** EXERCISE DETAILS **
Give each coefficient that the quadratic formula walkthrough identifies, with the value it assigns.

** DOCUMENT TEXT **

——————————

How would you apply the quadratic formula to 2x^2 + 4x - 6 = 0?

Answers:

• To solve the quadratic equation ( 2x^2 + 4x - 6 = 0 ) using the quadratic formula, we first need to identify the coefficients ( a ), ( b ), and ( c ) from the standard form of a quadratic equation ( ax^2 + bx + c = 0 ).

  Here, we can identify:

  • ( a = 2 )
  • ( b = 4 )
  • ( c = -6 )

  The quadratic formula is given by:

  [ x = \frac{-b \pm \sqrt{b^2 - 4ac}}{2a} ]

  Now, we can substitute the values of ( a ), ( b ), and ( c ) into the formula:

  1. Calculate ( b^2 - 4ac ):

  [ b^2 = 4^2 = 16 ] [ 4ac = 4 \cdot 2 \cdot (-6) = -48 ] [ b^2 - 4ac = 16 - (-48) = 16 + 48 = 64 ]

  2. Now that we have ( b^2 - 4ac = 64 ), we can substitute into the quadratic formula:

  [ x = \frac{-4 \pm \sqrt{64}}{2 \cdot 2} ]

  3. Calculate ( \sqrt{64} ):

  [ \sqrt{64} = 8 ]

  4. Substitute back into the formula:

  [ x = \frac{-4 \pm 8}{4} ]

  This gives us two possible solutions:

  Solution 1:

  [ x = \frac{-4 + 8}{4} = \frac{4}{4} = 1 ]

  Solution 2:

  [ x = \frac{-4 - 8}{4} = \frac{-12}{4} = -3 ]

  Therefore, the solutions to the equation ( 2x^2 + 4x - 6 = 0 ) are:

  [ x = 1 \quad \text{and} \quad x = -3 ]

——————————

** EXTRACTED ENTRIES **

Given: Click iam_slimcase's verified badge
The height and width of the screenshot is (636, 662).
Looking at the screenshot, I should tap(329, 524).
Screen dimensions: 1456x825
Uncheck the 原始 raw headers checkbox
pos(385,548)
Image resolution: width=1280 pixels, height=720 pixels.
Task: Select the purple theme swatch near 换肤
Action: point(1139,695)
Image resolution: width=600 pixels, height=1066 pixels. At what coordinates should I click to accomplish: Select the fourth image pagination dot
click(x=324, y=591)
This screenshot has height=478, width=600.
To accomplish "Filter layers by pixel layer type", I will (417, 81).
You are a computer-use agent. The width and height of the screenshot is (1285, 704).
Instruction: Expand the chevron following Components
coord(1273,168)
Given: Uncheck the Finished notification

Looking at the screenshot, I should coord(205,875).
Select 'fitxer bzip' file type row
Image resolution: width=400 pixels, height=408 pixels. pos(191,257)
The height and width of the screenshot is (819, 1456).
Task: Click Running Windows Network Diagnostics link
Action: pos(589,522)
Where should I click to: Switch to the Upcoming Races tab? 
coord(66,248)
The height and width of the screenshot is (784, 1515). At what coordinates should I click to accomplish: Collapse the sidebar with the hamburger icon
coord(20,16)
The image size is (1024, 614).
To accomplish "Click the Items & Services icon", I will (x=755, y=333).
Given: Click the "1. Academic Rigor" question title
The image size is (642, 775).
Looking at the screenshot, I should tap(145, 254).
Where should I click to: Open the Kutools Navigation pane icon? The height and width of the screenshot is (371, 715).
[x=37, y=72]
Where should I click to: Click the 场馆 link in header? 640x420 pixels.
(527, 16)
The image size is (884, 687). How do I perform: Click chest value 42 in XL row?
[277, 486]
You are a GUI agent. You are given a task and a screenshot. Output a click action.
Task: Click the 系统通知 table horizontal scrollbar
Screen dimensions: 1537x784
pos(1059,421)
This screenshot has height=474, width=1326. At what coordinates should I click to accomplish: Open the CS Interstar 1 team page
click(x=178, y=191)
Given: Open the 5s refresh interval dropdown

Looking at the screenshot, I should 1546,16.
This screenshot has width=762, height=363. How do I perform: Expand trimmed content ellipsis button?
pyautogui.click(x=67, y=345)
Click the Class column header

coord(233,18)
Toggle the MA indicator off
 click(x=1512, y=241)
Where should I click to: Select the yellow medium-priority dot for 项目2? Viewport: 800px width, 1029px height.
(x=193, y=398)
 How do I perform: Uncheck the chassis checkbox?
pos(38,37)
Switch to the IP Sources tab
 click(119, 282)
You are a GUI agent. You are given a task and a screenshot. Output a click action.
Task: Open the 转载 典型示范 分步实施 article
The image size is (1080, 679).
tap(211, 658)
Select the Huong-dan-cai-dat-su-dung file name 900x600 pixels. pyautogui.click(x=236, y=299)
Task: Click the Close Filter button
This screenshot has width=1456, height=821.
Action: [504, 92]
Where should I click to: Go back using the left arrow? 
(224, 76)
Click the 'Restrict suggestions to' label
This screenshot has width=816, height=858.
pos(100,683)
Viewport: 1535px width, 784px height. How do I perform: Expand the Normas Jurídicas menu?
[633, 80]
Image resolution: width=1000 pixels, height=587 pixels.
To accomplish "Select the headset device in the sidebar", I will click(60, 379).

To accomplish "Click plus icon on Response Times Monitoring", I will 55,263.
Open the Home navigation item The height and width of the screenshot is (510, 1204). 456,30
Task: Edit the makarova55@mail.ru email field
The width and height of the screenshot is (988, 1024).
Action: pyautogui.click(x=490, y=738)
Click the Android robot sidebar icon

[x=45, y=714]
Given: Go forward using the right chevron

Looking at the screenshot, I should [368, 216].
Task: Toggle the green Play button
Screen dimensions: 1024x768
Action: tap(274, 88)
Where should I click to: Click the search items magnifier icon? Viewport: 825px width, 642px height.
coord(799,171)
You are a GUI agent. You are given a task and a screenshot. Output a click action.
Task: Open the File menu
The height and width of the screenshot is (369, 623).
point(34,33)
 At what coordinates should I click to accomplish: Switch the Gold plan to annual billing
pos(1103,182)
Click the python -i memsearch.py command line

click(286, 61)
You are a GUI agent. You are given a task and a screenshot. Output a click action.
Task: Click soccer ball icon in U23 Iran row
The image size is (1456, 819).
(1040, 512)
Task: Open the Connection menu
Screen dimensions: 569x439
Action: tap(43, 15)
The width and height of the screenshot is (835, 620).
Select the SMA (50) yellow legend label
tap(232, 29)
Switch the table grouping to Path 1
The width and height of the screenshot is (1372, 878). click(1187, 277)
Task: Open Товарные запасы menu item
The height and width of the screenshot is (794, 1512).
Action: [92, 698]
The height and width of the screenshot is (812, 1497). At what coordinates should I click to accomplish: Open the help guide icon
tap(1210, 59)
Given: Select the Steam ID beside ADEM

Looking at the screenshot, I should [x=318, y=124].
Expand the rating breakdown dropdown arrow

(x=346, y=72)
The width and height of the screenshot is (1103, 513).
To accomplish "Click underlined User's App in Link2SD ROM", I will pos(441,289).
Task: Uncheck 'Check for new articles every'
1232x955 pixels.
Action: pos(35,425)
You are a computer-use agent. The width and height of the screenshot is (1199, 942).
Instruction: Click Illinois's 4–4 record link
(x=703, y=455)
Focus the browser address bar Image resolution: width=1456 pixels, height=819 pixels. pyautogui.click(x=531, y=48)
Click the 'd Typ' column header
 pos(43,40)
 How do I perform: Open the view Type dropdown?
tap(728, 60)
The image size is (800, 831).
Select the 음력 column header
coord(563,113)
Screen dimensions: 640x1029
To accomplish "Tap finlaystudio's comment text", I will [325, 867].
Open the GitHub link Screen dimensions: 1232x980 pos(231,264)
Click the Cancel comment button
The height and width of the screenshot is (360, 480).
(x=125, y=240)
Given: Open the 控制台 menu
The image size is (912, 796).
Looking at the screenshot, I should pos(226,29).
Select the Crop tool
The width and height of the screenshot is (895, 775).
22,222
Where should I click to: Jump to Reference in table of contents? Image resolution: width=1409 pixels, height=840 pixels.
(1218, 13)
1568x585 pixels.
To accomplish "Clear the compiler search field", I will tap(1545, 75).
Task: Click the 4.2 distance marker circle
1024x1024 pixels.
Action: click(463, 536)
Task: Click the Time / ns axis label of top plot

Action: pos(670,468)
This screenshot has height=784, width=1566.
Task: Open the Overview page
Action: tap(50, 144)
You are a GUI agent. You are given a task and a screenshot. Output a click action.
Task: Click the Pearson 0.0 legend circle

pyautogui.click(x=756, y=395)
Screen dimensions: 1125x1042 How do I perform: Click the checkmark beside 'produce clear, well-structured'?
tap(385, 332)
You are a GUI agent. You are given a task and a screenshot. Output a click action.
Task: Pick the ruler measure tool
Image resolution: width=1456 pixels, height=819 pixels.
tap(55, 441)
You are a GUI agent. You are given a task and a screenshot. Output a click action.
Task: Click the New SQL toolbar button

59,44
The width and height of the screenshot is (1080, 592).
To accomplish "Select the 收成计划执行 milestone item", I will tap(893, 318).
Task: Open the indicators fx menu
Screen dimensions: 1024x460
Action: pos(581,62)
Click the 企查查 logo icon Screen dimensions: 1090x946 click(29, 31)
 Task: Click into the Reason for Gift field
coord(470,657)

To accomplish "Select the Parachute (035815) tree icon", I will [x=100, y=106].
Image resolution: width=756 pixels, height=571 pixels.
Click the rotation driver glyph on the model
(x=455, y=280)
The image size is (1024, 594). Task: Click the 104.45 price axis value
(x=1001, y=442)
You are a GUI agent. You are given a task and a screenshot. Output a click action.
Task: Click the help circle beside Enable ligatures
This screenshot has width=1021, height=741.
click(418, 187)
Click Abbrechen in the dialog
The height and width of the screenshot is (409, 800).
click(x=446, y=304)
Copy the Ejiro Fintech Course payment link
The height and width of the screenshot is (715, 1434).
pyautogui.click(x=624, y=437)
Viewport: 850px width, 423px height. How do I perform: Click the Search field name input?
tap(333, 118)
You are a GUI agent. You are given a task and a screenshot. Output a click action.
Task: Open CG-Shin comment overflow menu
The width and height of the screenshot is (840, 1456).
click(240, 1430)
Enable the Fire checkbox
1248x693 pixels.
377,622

——————————

** FINISHED ANSWER **
- a = 2
- b = 4
- c = -6